Experienced developer needed to fix bugs in Ruby/Ruby on Rails web application and "fine tune" the script if needed.
The application has already been developed, but is not usable as bugs makes it impossible to generate exportable .csv files. (see below)
The application is an automated web scraping application which can identify from large lists of website URLs (over 500K), business websites from non-business websites, by checking all intranet links against a set of keywords that have been input before hand.
The application script works the following way:
1. It verifies whether each URL corresponds to an active website.
2. It browses the website homepages (only the homepage) and identifies "intra site" links (internal links)

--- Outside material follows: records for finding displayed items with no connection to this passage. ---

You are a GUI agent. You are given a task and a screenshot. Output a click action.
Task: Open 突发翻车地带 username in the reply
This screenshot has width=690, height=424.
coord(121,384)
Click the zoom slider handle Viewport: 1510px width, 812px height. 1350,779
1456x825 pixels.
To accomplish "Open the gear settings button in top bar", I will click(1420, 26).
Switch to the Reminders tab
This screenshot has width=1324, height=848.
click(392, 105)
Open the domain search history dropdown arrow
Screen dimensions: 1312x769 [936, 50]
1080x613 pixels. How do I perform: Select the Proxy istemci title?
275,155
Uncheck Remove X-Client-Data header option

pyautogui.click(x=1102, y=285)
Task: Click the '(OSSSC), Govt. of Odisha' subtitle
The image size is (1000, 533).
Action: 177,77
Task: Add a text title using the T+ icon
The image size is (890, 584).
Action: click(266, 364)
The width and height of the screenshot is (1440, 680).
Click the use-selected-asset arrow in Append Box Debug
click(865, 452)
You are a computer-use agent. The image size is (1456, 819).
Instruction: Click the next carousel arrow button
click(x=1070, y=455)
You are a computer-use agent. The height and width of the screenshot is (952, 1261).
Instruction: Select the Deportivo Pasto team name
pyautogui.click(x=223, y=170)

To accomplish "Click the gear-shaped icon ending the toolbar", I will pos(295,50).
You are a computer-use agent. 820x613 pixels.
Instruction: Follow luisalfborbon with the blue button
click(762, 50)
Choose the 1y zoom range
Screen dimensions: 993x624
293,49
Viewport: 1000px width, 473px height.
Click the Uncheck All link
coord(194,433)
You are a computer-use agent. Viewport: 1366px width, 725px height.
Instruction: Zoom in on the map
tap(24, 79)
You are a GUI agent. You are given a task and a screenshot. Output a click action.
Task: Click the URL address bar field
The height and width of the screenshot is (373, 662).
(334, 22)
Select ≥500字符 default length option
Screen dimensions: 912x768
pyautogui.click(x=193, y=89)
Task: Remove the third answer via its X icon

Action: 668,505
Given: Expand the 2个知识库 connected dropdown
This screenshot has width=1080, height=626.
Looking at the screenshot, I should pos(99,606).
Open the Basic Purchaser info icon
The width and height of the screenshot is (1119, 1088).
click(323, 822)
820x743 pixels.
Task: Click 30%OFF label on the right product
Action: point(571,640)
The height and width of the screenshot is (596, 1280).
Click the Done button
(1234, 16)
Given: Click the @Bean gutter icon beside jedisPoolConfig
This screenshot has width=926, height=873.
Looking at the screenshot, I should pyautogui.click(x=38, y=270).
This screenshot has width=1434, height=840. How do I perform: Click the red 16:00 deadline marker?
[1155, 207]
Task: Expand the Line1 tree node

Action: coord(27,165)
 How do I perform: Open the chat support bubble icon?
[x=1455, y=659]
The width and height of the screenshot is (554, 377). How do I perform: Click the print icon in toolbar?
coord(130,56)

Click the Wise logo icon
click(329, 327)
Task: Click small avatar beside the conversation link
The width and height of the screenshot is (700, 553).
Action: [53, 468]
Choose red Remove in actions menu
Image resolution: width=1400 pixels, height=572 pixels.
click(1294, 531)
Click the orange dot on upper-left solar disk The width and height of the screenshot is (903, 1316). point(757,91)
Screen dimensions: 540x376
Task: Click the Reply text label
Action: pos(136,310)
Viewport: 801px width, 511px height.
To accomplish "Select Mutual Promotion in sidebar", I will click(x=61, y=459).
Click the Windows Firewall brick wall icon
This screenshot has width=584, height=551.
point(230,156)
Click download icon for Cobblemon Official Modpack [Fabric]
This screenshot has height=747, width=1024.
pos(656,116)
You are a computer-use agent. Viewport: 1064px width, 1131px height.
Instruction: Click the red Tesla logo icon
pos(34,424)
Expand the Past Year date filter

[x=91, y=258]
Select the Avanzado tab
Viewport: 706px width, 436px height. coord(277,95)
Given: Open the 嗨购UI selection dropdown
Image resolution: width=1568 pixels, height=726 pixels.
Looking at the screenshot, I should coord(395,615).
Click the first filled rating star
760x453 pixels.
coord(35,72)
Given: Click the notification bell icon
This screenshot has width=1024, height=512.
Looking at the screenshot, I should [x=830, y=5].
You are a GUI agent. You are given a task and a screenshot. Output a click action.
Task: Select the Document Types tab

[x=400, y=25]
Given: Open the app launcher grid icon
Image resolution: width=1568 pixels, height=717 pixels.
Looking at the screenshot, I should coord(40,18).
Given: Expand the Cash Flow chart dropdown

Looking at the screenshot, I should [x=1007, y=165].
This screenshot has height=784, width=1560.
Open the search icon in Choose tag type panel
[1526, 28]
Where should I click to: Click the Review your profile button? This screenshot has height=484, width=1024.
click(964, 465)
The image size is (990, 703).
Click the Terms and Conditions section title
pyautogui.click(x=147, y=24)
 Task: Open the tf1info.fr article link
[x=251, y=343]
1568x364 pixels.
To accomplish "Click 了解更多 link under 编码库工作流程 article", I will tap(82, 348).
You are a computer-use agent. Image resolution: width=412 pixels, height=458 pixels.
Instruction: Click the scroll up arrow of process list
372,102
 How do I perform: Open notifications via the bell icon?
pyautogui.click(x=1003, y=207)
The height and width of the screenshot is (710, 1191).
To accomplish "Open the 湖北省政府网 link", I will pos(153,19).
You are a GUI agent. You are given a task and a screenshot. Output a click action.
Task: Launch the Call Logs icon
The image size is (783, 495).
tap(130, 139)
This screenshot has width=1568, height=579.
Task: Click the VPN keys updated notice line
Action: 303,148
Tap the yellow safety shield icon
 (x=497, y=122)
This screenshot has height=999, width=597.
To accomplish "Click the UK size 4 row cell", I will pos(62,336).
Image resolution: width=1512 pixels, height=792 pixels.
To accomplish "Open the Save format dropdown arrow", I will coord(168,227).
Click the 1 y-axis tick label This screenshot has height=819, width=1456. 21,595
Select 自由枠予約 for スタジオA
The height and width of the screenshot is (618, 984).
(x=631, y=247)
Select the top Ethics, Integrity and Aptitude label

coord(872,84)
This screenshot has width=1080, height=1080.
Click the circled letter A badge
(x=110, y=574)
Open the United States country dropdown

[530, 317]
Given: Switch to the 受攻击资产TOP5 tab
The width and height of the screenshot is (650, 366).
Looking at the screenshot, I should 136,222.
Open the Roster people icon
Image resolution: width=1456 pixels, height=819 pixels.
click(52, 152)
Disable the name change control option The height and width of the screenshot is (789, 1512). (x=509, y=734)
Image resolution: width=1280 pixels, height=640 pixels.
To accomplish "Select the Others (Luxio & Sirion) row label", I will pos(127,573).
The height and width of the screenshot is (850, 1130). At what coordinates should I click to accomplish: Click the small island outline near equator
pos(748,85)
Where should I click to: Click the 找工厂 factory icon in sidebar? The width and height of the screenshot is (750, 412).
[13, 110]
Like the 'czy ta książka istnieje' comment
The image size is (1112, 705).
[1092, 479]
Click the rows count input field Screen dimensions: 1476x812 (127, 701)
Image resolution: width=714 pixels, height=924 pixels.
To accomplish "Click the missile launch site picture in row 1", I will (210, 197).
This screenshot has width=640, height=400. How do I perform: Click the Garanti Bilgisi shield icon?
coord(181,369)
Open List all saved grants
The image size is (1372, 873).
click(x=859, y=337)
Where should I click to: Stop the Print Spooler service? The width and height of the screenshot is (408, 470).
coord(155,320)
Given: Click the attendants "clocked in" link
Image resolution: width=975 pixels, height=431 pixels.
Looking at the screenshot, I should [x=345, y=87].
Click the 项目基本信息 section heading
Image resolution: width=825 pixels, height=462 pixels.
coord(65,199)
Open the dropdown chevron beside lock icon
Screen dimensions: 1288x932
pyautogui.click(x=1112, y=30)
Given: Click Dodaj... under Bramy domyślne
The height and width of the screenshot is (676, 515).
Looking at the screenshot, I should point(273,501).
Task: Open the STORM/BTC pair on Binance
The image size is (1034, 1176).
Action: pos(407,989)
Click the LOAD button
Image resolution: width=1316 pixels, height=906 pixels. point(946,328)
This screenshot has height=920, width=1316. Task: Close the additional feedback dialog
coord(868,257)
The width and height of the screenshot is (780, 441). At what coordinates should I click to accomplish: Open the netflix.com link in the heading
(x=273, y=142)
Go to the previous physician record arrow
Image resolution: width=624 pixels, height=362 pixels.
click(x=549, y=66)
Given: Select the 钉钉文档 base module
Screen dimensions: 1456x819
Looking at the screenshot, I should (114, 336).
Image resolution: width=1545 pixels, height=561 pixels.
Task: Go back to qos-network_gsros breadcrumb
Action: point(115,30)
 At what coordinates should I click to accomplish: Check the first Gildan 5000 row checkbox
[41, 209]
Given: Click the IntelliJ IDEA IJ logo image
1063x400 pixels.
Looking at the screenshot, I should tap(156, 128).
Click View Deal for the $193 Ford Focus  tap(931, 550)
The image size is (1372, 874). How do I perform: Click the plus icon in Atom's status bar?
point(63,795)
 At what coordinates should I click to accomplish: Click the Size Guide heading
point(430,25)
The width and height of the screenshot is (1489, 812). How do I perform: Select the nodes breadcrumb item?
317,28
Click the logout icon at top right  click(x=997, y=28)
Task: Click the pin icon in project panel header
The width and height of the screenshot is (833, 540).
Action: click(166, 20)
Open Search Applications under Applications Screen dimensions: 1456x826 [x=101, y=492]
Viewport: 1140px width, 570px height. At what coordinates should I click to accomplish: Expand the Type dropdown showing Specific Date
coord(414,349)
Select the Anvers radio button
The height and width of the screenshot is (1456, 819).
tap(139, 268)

3. It determines whether the text in any of the homepage internal links includes a particular keyword. (from a pre-determined set of keywords - such as "about us", "services", "company", "clients"...)
for example: www. website .com/[url removed, login to view] - this link will give a "positive" result since the word
"services" appears in the link. (the word "services" would have been pre-determined by the user)
The application is multi-threaded and runs on a high powered dedicated server for maximum processing speed
A web interface allows the user to
- upload a list of URLs to scrape (up to 500K URLs per list)
- add keyword/remove keyword
- start the "mining" process
- Display of the real-time count of URLs processed
- Download as .CSV the URL list of active websites, positive-identified websites and negative ones
This last feature has been developed, but it is not fully working. This makes the app not usable. This is what needs to be fixed.
To resolve the bugs, there may need to be a "fine-tuning" of the script
PLEASE ONLY BID IF YOU ARE THE DEVELOPER. (NO AGENCIES PLEASE)